Krugman raises the point that it could be that the leaks are coming from officials tryng to curry favour with journalists. Alternatively, they may be trial balloons for future policy ideas.
Now it seems as if the report’s contents may also be dictated by what, based on the response to leaks, the informed public is willing to swallow. (“Would you believe it if we say Citi is fine? OK, what if we say they need $5 billion? Not enough? How about 10?”)
Actually, we’d guess this trial balloon theory is exactly right. It’s been the M.O. of the Obama administration right from the start. Way back in February, we pointed out that the adminstration seemed to be leaking contradictory stories almost daily.
The Obama administration is planning a bad bank. Oh, never mind. It’s planning to insure assets. Nope. Not anymore. They’ve gone back to TARP 1.5, planning to do capital injections to prop up faltering banks.
If you’ve been following the developing story of the new president’s financial rescue package, you may have developed a case of whiplash. Every day it seems stories are leaking out from “people familiar with the matter” about a new version of the plan the Obama administration has crafted. Why are there so many serially contradictory stories coming out?
Cynics will want to blame the press.
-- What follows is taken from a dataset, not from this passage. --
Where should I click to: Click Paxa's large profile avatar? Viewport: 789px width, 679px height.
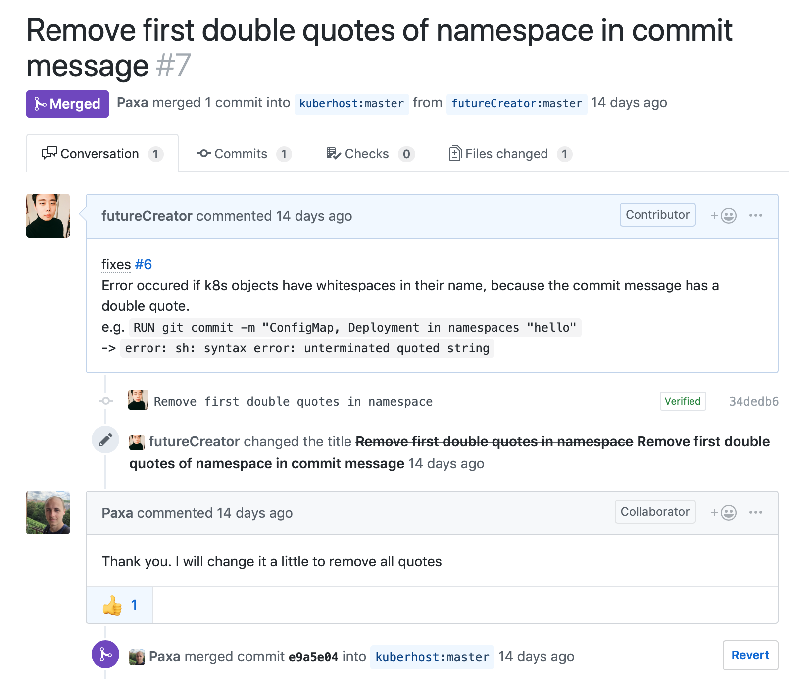[x=48, y=513]
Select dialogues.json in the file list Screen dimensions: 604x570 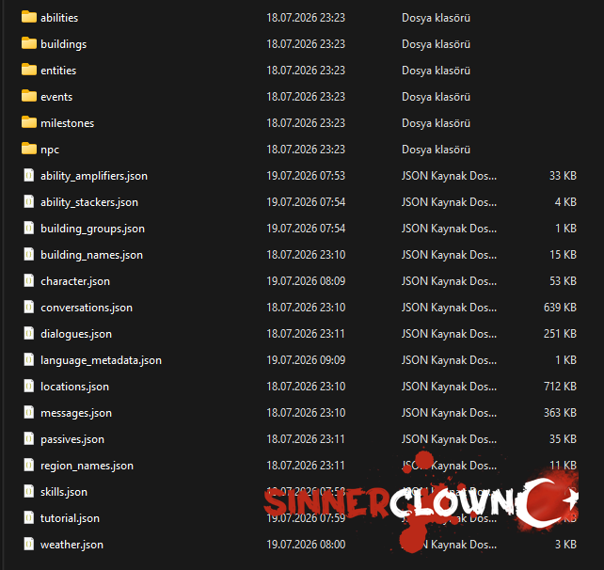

There’s a certain set of people who believe that members of the press regularly make things up or rely on shoddy sources. This is largely a false view. There’s far less outright lying in the press than ever before. If anything, the press is too willing to repeat what they are told by their well-placed sources. They’re not making stuff up, for the most part.
Maybe the Obama administration is attempting to guage the reaction of the public and the markets to its plans by leaking out different version. This is a time-honored political tactic, known as ‘running a flag up a pole and seeing who salutes.’ In this case, however, it may be creating more uncertainty in the markets and projecting an impression of an administration on unsure footing.
Perhaps the most disturbing possibility is that the leaks represent a lack of discipline in the administration, with various cabinet members attempting to craft policy by arguing for it in the papers. This has also happened in the past, and it is never a good sign. It’s particularly disturbing because it would show that Obama lacks real control over his chiefs.